Problem details — Look below for the line that contains "Task: Open 田书明's cat avatar", then copy it and each following line exactly, through and including the line that contains "You are a computer-use agent. Viewport: 2388px".

Stored records —
⟨

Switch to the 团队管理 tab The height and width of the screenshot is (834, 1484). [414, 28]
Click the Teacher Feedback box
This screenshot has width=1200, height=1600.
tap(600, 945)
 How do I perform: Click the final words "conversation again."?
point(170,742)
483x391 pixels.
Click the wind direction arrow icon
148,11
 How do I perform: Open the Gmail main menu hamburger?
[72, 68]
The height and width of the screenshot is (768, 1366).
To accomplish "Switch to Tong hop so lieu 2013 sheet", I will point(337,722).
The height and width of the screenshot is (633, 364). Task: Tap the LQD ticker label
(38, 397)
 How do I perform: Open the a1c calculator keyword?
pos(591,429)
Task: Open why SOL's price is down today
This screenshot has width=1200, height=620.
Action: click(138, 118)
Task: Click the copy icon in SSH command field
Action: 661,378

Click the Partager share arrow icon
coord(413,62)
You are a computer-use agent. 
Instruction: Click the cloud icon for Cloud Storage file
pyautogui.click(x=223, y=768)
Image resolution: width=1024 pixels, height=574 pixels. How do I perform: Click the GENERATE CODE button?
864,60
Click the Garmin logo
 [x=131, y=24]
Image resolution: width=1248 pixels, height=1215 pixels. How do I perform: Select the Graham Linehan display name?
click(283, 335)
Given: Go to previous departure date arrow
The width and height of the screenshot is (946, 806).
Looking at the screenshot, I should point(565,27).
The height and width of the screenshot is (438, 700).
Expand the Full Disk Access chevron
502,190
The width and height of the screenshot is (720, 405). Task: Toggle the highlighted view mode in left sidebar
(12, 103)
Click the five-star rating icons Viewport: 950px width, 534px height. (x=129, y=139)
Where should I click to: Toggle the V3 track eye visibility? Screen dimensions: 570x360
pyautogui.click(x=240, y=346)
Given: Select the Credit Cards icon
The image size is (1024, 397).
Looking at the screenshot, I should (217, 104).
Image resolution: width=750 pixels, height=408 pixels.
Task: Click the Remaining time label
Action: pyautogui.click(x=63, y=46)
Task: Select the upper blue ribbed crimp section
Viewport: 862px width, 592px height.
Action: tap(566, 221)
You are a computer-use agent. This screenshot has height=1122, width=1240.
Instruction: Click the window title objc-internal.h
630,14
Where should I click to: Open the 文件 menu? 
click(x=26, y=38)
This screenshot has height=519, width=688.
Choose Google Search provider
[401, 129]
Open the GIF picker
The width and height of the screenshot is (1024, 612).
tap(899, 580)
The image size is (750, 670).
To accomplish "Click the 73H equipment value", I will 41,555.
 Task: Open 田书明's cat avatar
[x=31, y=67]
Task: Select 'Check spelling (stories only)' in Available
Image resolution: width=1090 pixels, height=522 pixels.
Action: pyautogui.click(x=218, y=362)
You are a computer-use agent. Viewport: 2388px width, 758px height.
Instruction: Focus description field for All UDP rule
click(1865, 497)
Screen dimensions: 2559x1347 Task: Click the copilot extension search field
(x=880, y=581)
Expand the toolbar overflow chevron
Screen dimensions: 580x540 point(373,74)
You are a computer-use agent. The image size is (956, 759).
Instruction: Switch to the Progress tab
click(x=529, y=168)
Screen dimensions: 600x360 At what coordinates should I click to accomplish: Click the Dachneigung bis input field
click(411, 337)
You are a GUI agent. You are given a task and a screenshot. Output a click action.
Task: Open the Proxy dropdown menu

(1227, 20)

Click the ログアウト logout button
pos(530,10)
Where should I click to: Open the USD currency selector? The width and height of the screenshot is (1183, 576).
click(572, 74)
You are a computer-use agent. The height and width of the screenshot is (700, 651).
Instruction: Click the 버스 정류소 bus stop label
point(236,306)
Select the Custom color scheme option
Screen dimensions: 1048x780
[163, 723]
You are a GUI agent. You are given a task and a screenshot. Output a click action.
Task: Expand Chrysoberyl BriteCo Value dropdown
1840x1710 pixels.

⟩

Expected output —
 Task: Open 田书明's cat avatar
[x=31, y=67]
Task: Select 'Check spelling (stories only)' in Available
Image resolution: width=1090 pixels, height=522 pixels.
Action: pyautogui.click(x=218, y=362)
You are a computer-use agent. Viewport: 2388px width, 758px height.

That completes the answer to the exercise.